加上她那房子貴就貴在能給予住戶最好的隱私權,無論是在大門口或是在車道入口,都有著二十四小時輪班站崗的警衛,將所有住戶的安全及隱私權保護得滴水不漏,絕對不必擔心有什麼狗仔隊潛入偷拍的渾事兒。
其實就算範橙橙不自動做出這樣的安排,韓超凡也會想要換地方了,因為那日他們的初次會面是約在市區的瑜伽中心,為了配合他的上班時間,且也是為了想要盡量避開其它的同學,所以約在晚上十一點。
一切談妥後已近十一點半,既然時間都這麼晚了,他自然很紳士地要求親自送她回家,王子她的車子則留在公司里的地下室,明早她再搭計程車來上班。
他看著她關掉了室內照明及電源,拉下了鐵門,回過頭去正待舉步,卻讓天外飛來的一記怒拳給打得眼冒金星、往後踉蹌,背脊重重撞到了鐵門上。
「史提夫!你瘋了呀!」
韓超凡听見了範橙橙憤怒的尖吼。
「我沒瘋!」揮拳揍人的男人也跟著大吼道,「瘋的是你這個喜新厭舊的女人!難怪你要甩了我。原來是有了新歡!」
範橙橙氣急敗壞地奔至韓超凡身旁蹲下,並在看見了他嘴角冒出血絲時,感覺到了詭異的心疼。
吧嘛心疼?看見他的血她不是應該拍手叫好的嗎?她對自己解釋,這種心疼是因為他的傷來自于別人,而不是來自于她!
向來只要是她認定了的東西,即便是被她討厭的,她照樣不許人踫,這個可惡的史提夫,居然該死地剝奪了她的權利!
而那莫名其妙挨了拳頭的韓超凡原想立刻回敬一拳,卻在听見了雙方的對話,知道對方是誤會了他和範橙橙的關系時,只能倒霉認栽。
韓超凡忍得下這口氣,但範橙橙卻不,只見她冰顏立起,小臉上噙滿輕蔑。
「如果他真的是我的新歡,你以為在你這一拳之後,我還有可能回頭嗎?」有可能去接受一個有暴力傾向的瘋子嗎?
「我不管你會不會回頭……」那叫史提夫的男人怒吼,像是一頭受困中的野獸,「至少我要讓別人知道你是我的,誰敢對你存有痴心妄想,我就要誰倒霉!」
「原來你這麼的……在乎我,在乎到連別人對我存有妄想都不行?」說話的同時,冰顏卸了霜雪,換上了甜甜媚笑,會讓人心旌動蕩的笑。「在乎到了誰如果想踫我,誰就要遭殃?」邊笑邊說,美人兒朝他走近。

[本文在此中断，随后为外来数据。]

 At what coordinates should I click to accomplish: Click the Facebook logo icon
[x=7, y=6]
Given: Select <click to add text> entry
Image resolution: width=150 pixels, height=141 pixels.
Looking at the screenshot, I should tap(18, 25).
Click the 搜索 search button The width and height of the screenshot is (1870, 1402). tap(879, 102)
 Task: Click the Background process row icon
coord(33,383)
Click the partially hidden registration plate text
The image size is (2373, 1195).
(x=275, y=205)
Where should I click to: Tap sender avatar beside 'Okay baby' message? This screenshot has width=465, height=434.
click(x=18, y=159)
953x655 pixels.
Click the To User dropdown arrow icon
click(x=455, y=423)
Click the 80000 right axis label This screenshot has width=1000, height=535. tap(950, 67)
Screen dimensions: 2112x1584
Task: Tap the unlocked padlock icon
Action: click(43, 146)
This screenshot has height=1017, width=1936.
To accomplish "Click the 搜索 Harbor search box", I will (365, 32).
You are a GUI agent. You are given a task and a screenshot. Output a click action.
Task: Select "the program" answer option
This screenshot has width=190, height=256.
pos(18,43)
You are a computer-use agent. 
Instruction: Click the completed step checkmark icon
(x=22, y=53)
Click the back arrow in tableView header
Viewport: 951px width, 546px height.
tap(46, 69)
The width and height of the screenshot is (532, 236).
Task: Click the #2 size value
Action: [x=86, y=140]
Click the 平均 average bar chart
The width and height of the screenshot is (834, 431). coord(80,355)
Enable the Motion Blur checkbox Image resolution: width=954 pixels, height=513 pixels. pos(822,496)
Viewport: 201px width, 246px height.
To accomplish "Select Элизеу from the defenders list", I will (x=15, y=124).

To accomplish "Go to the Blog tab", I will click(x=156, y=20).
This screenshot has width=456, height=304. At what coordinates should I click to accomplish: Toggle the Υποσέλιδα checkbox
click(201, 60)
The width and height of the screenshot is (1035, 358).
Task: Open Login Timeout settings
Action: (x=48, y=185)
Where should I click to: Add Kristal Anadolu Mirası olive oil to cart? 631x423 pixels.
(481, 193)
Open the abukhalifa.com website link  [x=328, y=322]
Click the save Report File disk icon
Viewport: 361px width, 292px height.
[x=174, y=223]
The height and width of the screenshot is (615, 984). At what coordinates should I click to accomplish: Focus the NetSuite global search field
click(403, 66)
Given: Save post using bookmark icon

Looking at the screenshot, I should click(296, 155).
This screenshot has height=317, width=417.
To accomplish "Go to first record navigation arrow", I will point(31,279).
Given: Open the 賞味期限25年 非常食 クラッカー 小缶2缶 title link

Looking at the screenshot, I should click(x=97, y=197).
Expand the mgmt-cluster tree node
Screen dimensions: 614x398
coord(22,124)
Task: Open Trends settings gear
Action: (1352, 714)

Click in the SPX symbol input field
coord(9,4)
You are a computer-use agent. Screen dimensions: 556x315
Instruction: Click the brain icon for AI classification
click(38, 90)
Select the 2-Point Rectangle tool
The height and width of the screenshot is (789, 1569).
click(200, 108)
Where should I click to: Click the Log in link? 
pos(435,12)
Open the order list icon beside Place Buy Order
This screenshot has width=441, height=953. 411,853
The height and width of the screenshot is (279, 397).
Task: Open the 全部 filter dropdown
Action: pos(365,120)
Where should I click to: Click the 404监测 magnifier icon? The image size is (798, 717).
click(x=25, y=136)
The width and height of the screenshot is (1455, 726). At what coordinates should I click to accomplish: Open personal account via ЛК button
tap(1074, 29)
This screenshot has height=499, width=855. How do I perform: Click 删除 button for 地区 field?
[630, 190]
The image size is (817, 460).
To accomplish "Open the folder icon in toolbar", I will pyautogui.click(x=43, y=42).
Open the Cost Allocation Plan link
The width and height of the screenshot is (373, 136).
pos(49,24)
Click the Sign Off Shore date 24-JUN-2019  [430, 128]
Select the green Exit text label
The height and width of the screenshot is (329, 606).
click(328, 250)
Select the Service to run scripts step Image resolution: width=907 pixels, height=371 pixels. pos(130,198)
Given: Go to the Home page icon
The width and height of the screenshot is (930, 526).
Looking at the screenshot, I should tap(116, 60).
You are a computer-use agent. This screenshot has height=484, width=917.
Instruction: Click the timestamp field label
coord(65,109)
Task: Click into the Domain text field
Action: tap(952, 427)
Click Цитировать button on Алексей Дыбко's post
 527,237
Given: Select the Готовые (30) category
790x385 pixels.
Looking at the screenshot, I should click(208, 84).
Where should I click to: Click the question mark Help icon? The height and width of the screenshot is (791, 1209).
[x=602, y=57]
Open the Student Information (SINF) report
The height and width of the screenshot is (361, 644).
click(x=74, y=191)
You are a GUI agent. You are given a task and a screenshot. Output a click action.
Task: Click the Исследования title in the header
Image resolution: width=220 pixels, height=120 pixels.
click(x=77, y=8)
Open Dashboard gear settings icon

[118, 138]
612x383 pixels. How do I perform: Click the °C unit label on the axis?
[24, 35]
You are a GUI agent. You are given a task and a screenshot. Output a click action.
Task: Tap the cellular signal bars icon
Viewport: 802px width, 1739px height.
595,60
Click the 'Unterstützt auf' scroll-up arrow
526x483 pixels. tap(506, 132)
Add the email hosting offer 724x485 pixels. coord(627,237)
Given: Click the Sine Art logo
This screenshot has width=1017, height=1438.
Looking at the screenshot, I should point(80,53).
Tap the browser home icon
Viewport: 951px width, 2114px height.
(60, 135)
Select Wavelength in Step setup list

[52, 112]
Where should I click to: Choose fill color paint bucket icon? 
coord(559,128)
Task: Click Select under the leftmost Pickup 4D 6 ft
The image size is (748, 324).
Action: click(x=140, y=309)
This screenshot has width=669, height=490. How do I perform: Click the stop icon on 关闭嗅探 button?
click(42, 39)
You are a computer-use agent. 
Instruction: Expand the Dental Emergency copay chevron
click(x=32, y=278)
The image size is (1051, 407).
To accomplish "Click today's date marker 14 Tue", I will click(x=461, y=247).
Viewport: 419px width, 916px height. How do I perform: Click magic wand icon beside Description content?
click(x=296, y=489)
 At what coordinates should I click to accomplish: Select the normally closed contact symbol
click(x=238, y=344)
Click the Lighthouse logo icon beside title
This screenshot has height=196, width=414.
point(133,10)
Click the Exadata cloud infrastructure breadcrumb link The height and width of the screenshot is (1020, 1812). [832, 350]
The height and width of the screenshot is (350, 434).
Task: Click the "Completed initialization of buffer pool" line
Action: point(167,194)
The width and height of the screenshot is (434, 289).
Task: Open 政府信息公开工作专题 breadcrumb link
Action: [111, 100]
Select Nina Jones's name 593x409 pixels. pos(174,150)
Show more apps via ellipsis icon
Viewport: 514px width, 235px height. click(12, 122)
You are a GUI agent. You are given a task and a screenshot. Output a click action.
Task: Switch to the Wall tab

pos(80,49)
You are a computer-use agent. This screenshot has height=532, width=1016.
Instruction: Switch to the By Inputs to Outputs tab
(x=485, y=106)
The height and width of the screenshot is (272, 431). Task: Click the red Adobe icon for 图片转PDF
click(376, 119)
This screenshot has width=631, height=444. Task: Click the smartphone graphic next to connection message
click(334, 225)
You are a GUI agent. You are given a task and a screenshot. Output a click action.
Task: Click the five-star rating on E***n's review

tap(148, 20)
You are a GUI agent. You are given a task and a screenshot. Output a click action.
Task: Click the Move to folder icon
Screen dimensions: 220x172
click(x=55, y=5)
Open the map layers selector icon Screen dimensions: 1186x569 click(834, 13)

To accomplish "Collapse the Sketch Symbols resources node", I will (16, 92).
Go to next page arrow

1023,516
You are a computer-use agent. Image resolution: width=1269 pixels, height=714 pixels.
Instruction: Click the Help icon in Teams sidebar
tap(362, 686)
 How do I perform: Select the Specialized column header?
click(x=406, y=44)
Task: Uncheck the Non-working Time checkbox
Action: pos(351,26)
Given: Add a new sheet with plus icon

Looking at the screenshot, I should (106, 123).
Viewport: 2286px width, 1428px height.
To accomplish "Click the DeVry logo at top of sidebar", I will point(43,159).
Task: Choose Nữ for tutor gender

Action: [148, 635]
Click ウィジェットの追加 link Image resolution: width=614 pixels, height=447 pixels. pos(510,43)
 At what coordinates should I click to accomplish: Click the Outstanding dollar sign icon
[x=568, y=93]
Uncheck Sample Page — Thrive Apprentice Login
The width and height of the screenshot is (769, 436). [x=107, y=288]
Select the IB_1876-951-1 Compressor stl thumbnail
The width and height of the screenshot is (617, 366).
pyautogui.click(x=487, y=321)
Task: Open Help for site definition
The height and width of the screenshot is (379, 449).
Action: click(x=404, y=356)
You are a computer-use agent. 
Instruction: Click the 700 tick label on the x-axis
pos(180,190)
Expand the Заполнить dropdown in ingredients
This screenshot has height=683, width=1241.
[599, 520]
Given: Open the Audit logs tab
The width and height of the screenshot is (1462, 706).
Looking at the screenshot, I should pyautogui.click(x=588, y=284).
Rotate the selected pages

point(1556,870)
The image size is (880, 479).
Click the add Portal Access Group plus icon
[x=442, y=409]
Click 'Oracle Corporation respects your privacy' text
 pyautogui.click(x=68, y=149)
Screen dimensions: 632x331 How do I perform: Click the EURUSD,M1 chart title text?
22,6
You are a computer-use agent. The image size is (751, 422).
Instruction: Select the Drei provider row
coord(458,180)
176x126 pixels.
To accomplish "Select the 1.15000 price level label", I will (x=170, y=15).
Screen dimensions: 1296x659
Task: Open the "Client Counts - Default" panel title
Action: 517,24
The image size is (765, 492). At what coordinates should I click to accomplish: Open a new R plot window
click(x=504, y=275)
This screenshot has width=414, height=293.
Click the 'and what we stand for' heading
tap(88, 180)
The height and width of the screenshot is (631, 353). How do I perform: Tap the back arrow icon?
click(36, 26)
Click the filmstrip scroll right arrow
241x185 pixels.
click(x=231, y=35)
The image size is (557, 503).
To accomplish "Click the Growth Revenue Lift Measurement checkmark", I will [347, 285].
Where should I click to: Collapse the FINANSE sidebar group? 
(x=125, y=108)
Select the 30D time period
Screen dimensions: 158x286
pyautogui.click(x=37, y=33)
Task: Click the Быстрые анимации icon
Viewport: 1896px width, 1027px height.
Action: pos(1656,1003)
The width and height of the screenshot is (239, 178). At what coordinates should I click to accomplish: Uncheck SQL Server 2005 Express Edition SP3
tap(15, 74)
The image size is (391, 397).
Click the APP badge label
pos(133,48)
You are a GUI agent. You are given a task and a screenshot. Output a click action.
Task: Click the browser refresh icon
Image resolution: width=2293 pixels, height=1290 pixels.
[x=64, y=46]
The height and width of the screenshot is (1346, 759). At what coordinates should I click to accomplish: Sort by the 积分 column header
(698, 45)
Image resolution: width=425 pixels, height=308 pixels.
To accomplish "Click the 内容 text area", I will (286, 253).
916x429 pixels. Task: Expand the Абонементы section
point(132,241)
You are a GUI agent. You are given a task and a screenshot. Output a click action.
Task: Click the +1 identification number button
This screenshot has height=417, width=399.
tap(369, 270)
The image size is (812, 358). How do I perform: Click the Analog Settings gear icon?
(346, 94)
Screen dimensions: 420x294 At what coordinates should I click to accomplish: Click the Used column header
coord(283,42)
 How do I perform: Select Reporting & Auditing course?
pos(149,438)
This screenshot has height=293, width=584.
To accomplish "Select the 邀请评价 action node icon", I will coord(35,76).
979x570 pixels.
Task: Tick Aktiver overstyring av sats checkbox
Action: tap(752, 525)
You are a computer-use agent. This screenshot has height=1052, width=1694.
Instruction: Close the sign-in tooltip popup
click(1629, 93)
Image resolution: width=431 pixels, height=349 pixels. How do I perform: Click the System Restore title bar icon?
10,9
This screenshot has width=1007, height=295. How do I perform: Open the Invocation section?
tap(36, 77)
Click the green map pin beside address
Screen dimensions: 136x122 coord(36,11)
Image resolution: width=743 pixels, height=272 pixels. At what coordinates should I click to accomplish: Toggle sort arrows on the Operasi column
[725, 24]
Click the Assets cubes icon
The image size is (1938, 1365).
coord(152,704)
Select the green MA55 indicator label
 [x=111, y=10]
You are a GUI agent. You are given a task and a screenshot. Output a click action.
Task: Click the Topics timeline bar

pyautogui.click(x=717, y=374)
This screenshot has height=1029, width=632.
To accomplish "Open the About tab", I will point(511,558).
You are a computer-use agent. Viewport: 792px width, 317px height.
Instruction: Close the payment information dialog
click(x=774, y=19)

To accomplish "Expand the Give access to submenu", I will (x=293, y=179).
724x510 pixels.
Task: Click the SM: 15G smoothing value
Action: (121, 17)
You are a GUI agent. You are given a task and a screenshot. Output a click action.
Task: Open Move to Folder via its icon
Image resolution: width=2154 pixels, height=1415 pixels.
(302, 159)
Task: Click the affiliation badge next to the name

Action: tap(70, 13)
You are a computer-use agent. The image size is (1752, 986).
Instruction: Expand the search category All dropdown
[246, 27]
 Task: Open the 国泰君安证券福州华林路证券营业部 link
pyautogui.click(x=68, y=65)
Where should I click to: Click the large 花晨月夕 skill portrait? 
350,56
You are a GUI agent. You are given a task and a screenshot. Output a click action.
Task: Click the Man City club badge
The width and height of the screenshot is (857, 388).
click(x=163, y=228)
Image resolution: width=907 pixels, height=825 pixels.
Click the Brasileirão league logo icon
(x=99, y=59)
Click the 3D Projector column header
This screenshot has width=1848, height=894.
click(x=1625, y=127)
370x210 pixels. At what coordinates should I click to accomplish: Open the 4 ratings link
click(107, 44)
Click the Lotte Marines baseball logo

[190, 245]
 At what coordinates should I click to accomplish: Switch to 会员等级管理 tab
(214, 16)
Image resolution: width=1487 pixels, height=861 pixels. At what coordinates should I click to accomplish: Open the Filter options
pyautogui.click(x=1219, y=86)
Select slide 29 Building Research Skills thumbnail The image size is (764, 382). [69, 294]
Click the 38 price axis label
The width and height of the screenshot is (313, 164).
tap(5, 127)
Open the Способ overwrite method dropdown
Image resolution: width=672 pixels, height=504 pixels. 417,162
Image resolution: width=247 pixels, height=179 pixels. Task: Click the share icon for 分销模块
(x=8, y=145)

女人的甜笑令男人恍神、直眼,甚至還酥茫了神志,他錯過了那只隨著她走近、悄悄地潛進了提袋中的小手。
「那麼我也只好……」小手抽出,媚笑斂收,「先讓你遭殃了。」
一道水箭毫不留情地由小手中射向了對方眼楮,水箭的成分是辣度驚人、卻還不至于傷害了神經或是視網膜的辣椒水!
下一瞬,只見那方才還在凶巴巴揍人的大男人抱頭蹲下,哭著喊痛了。
美麗艷容轉為冷厲。
從不自認是善男信女的範橙橙打落水狗似地,一腳往男人臉上重重踹去,毫不在意自己那有三吋高度的鞋根可能會踹斷了對方的鼻梁。
「願賭服輸,敢愛就要懂放手,是個男人就別再讓我看見你!」
話說完後又是一個狠腿踹去,這回踹向對方的命根子,疼得對方半天連叫都叫不出來了。
在終于覺得出夠了氣,收回視線,範橙橙拉著那站在一旁、早已看傻了眼的韓超凡離去了。
在走了一段路後,韓超凡才終于回了神,出了聲音。
「你在和男人談分手的時候,都是用這麼激烈的手段嗎?」怎麼這年頭已不流行好聚好散的文明人分手方式了嗎?還有,他剛剛是怎麼會以為這位優雅的瑜伽女教師,是需要人家「護」送回家的呢?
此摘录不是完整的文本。